Russian President Vladimir Putin's pledge to become prime minister if his protege Dmitry Medvedev becomes president left Russian newspapers confused yesterday as to the new power structure taking shape.
Dailies questioned how such a strong president as Putin could, after eight years in charge, take the traditionally weak post of prime minister without the risk of creating two power centers in the country.
"The model described by Putin does not seem stable to me ... It's a dangerous experiment," political analyst Alexander Tsipko wrote in Komsomolskaya Pravda, Russia's biggest selling daily.
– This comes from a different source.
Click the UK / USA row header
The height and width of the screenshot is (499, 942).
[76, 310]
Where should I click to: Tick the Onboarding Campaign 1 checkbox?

Moskovsky Komsomolets said there could be "two czars" in the country for the first time since the 17th century, when the ailing Ivan Romanov and his younger brother Peter Romanov were both pronounced czars amid a bitter power struggle.
The two brothers officially co-reigned between 1682 and 1696, when Ivan died. Peter later became known as Peter the Great, a reformist czar who founded the city of Saint Petersburg.
"Putin and Medvedev are hiding something. Vladimir Vladimirovich and Dmitry Anatolyevich may well know how they are going to work in these posts. But for everyone else this is a closely guarded secret," Moskovsky Komsomolets said.
Izvestia voiced concern about the new layout, saying it would confuse Russians "as people are used to thinking that Putin is responsible for all the good stuff while the government answers for the bad stuff."
"Russia, where all powers are concentrated in presidential hands, has never had such a strong prime minister," the daily said.
Prime ministers are "like high-ranking clerks, and the government's voice is always weaker than the Kremlin's," Izvestia said.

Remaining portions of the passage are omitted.